Neben der hohen Marktakzeptanz von vorgelagerter Ausbildung und dualem Studium, profitieren die Studenten überdies von der finanziellen Beteiligung des Praxispartners an den Studiengebühren.
"2+3 = Abitur + Lehre + Studium"
Mit dem "2+3 Modell" geht die Berufsakademie Holztechnik Melle über die Intention des niedersächsischen Berufsakademie-Gesetz bewusst hinaus. Von der Schule direkt ins Studium - dieser nach dem Gesetz angedachte Weg findet in der Praxis wenig Akzeptanz, wie die Erfahrung zeigt. Schon jetzt fordern immerhin 77 Prozent der Unternehmen eine vorgelagerte Berufsausbildung etwa zum Tischler/Tischlerin oder Holzmechaniker/Holzmechanikerin. Gleichzeitig liegt jedoch der Anteil der Studieninteressierten ohne Ausbildung bei 46 Prozent.

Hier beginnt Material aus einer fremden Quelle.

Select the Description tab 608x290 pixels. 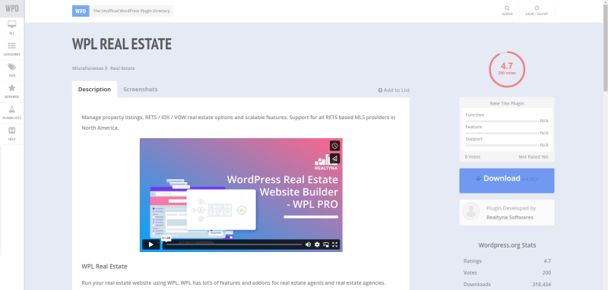pyautogui.click(x=94, y=90)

Unternehmen und Fachkräfte - ein gemeinsamer Weg von Anfang an
Das "2+3 Modell" bietet Unternehmen, die Berufsausbildungsplätze vorhalten, ein wertvolles Instrument für ihre mittelfristige Personalplanung, um den steigenden Bedarf an qualifizierten Mitarbeiterinnen und Mitarbeitern zielgerichtet zu decken. Ebenso ist das Modell für Absolventen von Gymnasien, Fachoberschulen und Berufskollegs wegen der Verknüpfung von vorgeschalteter Berufsausbildung und anschließendem dualem Studium attraktiv.
Vorteile für alle Seiten
Den Weg, den die Schulabsolventinnen und Absolventen, die Unternehmen und die Berufsakademie Holztechnik Melle gemeinsam bestreiten, hat ein Ziel:
Führungskräfte von morgen zu qualifizieren!
"Ich würd`s immer wieder so machen. Ohne Ausbildung würden mir die Praxiswege fehlen. Darüber hinaus lernt man das Unternehmen ganz anders kennen."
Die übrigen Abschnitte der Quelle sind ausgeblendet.